Было очевидно, что дроны принадлежали не варварскому флоту, а самой Плавтине. Верный признак ее гибели и того, что ее разум сменило чуждое присутствие – как технический аналог демона, вселившегося в человека.
Дроны появились перед ними россыпью крошечных светящихся точек. Они пролетели сквозь рой – одни дроны казались очень далекими, другие были гораздо ближе, но ни одни не обратили на них внимания, как будто обоих шаттлов и вовсе не существовало. Их корпус – очень простой, из сияющего металла, был тонким, как заостренные ракушки, которые щенки собирали во время отлива. Их чистые линии нарушали только скопления датчиков. Впереди – лазер, будто ядовитое жало перевернутого насекомого, сзади – продолговатый компактный двигатель. Смертельное оружие, предназначенное для того, чтобы сбиваться в стаю и убивать, не осознающее ни собственной бренности, ни опасности, сосредоточенное на одной цели: защитить Плавтину. Их активные радары и детекторы радиации сканировали пространство в поисках малейшего сигнала, и будь на шаттлах хоть один ноэм, их бы тут же вычислили.
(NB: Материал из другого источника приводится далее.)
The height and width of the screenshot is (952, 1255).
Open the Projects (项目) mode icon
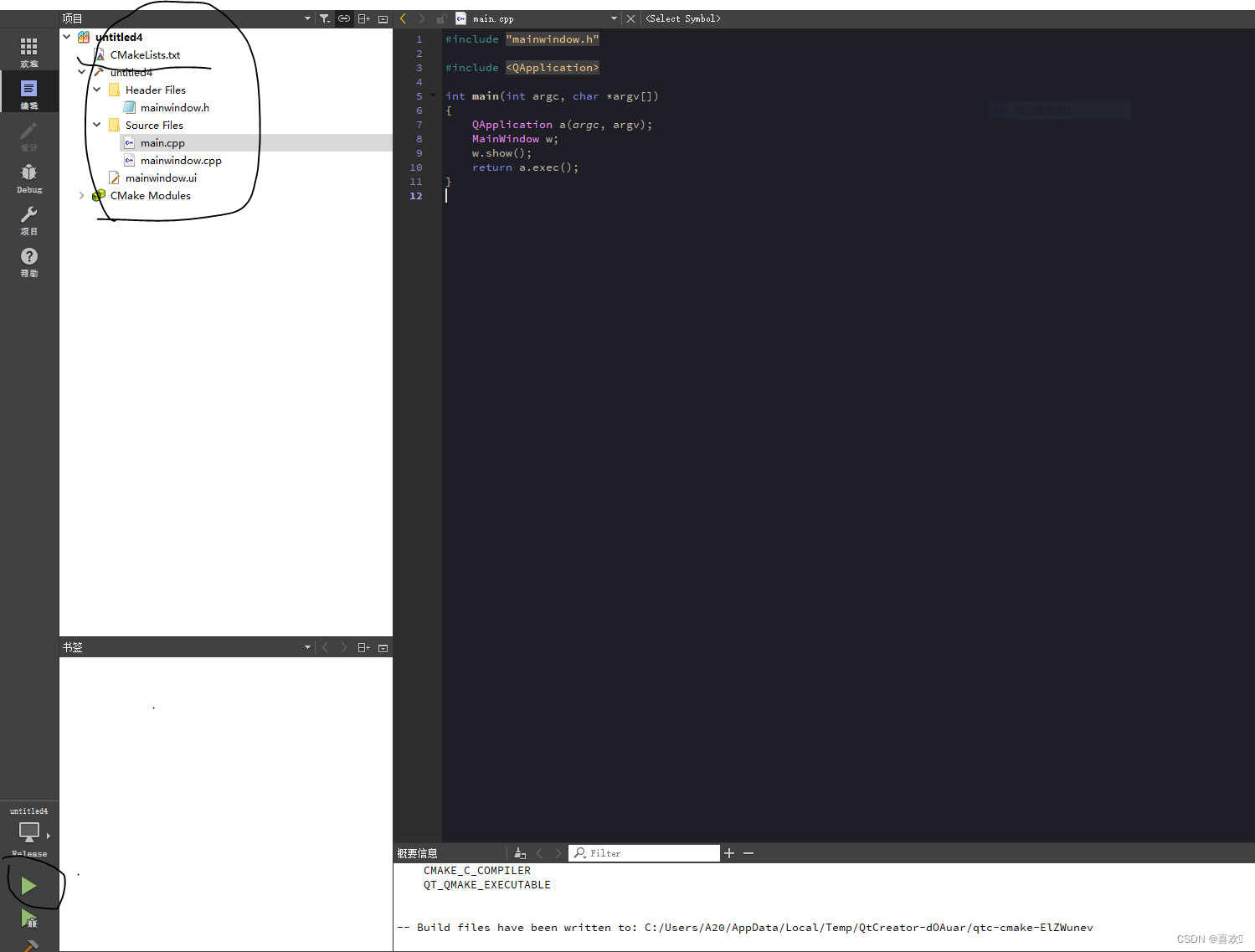(28, 219)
Отон знал, что делал, когда набирал войско из людопсов. Они миновали рой, невидимые, словно тени мертвых в толпе живых.
Корабль Плавтины перед ними вырос настолько, что занимал теперь значительный отрезок неба прямо по центру, и начинали вырисовываться линии его обшивки.
Внезапно стекло потемнело, как раз вовремя, чтобы уберечь людопсов от ярчайшей вспышки, равной по силе взрыву звезды, которая затопила весь мир ослепляющей белизной. Эврибиад рефлекторно отвел глаза. В кабине завыли сирены, встревоженно запищали сигналы тревоги, оповещающие об уровнях бета- и гамма-облучения. Отсутствие звука при таком мощном взрыве дезориентировало Эврибиада, а сердце подкатило к горлу. Правый борт Плавтины, констатировал он, разорвало насквозь с чудовищным выбросом радиации. Эпибатам пришлось деактивировать или наскоро перезагрузить перегруженные детекторы.
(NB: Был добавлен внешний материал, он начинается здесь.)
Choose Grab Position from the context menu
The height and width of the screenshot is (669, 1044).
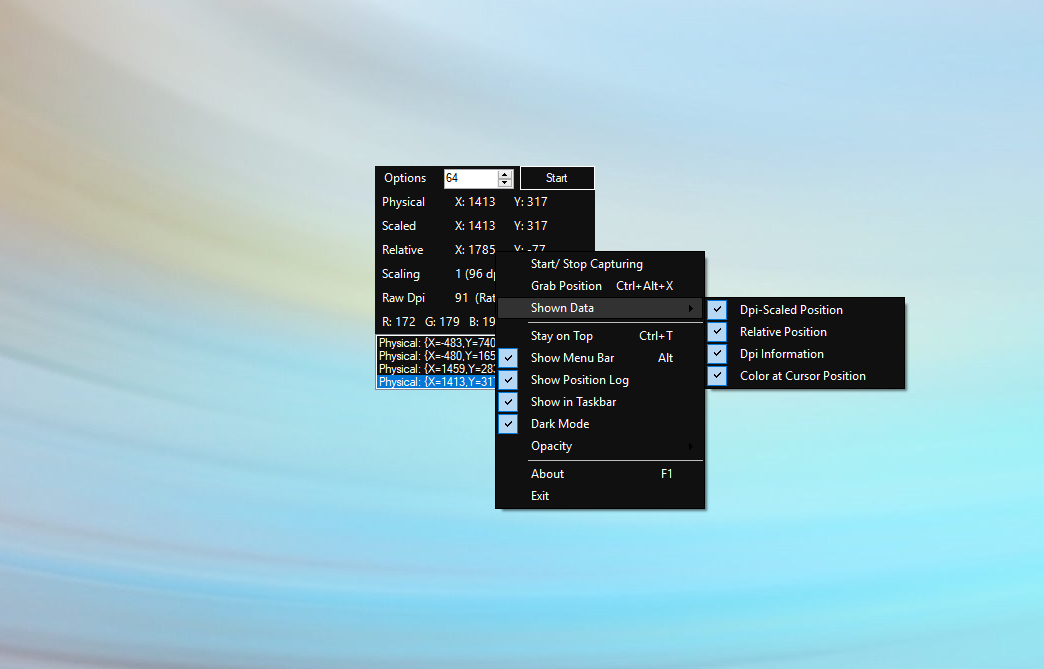click(x=567, y=285)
– У нас еще меньше времени, чем мы думали, – сказал Эврибиад перепуганным солдатам. – Этот Корабль пожирает себя изнутри. Но это, по крайней мере, может означать, что кто-то еще борется против вторжения.
В сознании Ойке буйным цветом расцвели сигналы тревоги, заполонили канал ее связи с миром оглушительными, невыносимыми криками. Она их подавила. Ойке знала, что ей осталось немного, как и несчастной Текхе – ее останки вымело в космос несколькими секундами раньше. Повреждения, нанесенные вирусной атакой, уже давно превысили критический порог. Структурная целостность Корабля была нарушена. Ойке давно уже деактивировала всякую чувствительность в своей децентрализованной нервной системе, свела себя практически к нулю – к холодной, развоплощенной мысли, одержимой единственной целью. Она перенастроила свои оборонные процессы, мобилизовала оставшиеся активные ноэмы. Последним усилием ее слуги, рассеянные по центральному тамбуру, собрались в одном месте, около кормы, там, куда нападающие еще не проникли. Она не собиралась терять силы, сражаясь против врагов: они уже победили. У нее была другая цель: добраться до программ, отвечавших за ускоритель частиц и аттенюатор. Плоос думала, что сумела создать непроницаемую и автономную систему безопасности, способную гарантировать неприкосновенность запасов антиматерии даже в случае общей неисправности. Но на самом деле имелись и потайные двери, и обходные пути. Влияние Ойке на Корабль походило на терпеливый рост корней, ризом, способных пронизать собой самую плотную сварку, прорасти через самый твердый камень, если дать им достаточно времени. Ее работа по внедрению никогда не прекращалась, даже во время долгого сна Плавтины. И теперь ее результаты пригодились. Для начала Ойке подчинила себе местных ноэмов, потом обрубила канал подачи психической энергии. Одна из защитных систем задрожала, стала молить Ойке не совершать непоправимого. Слишком поздно: ее электромагнитное поле отключили. Маленький разум заскулил. Освободившись от всякого контроля, позитроны скомбинировались с электронами в лихорадочном приступе самоуничтожения.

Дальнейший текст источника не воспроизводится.